OILTANKING Texas City

Featured in Texas Architect Magazine 2009

Publications:  Texas Architect Magazine Nov|Dec 2009

Date:  Completed 2007

Size:  Renovation 7,100 SF | Addition 6,200 SF

Location:  Texas City  | TX

The OILTANKING Texas City project provides a new management office and control center for one of this international corporation’s storage and transportation terminals.  While the Owner originally intended to replace aging temporary facilities and bland buildings with a single new structure, the Architect recommended an alternative plan to re-use and renovate two existing buildings augmented with an addition. The new facility would require less total construction and would achieve the following goals:

Unify the buildings via a clear circulation path (articulated in terrazzo)

Mask the older buildings and provide the facility with a recognizable identity

Introduce natural light into all employee work areas

Meet current energy standards and reduce operating costs

Provide enhanced employee amenities (updated facilities, lunchroom, gym)

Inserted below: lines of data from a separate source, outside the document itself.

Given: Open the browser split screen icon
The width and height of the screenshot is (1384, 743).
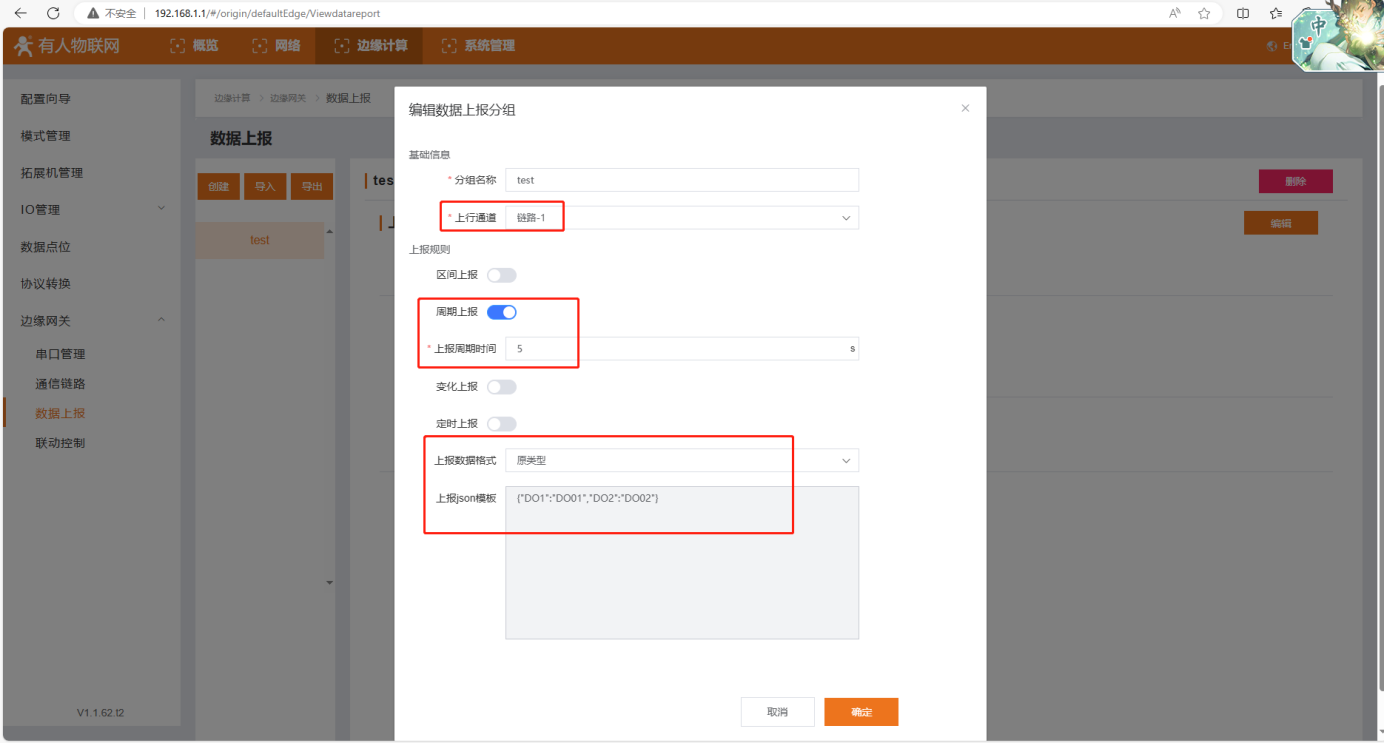Looking at the screenshot, I should (x=1243, y=14).

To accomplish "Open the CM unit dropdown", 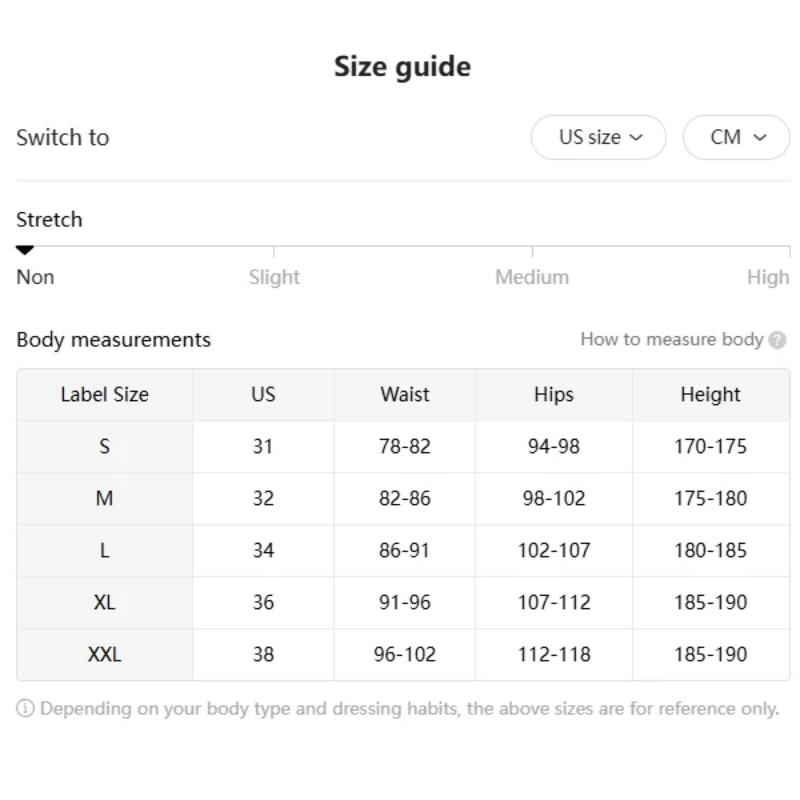I will pos(736,138).
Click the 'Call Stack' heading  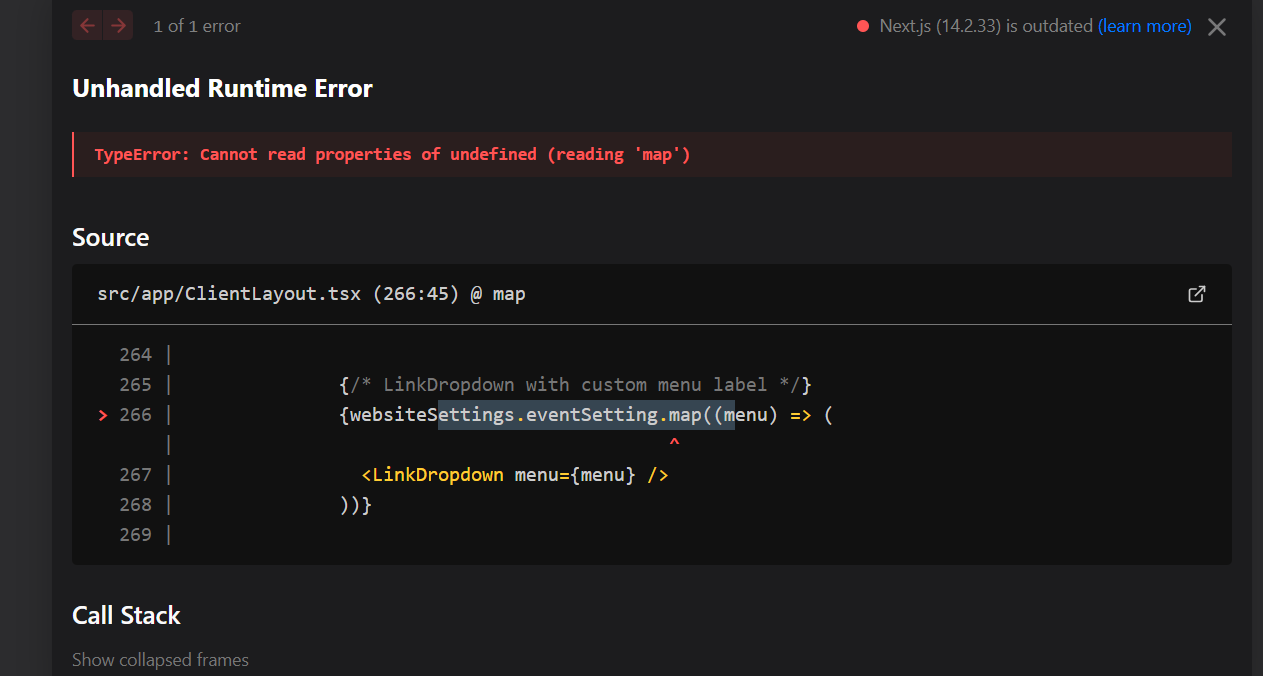[126, 615]
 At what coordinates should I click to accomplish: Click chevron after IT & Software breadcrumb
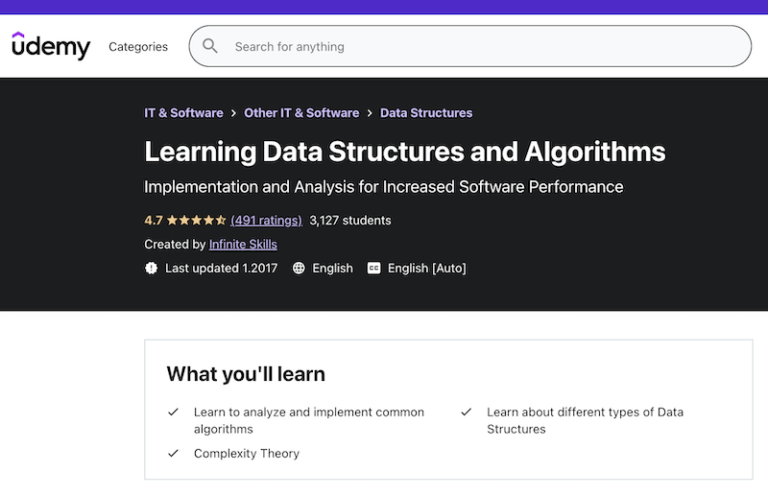[234, 113]
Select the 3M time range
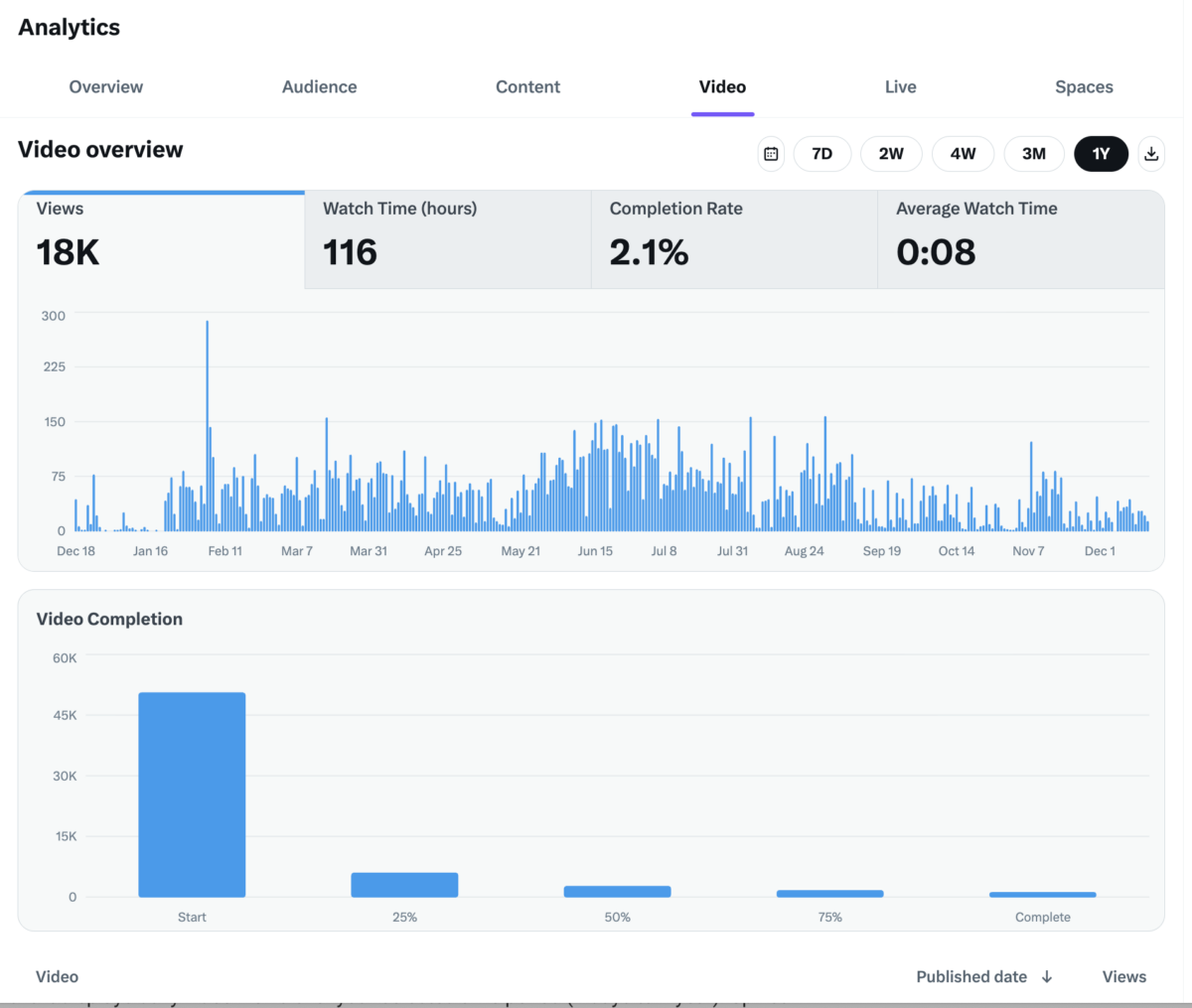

Re-introduce green spaces and create usable outdoor areas

Improve security to meet MARSEC requirements

The addition’s footprint strategically wraps the older buildings and fans out to border the main tanker truck entry road allowing direct visual monitoring of the terminal entrance. The concrete tilt-wall skin’s form alludes to the wrapped design scheme and fluid flow of traffic around it. This shell is intentionally articulated in a muscular and weighty manner to visually reflect concrete’s inherent material characteristics.  Along the main corridor the Architect exposed the original building’s fluted concrete walls for visual interest and contextual reference. A landscaped berm rests against a site wall at the building’s entry, a reference to the nearby Texas City Dike, creating a separate courtyard and layered entry sequence while also concealing an existing mechanical yard.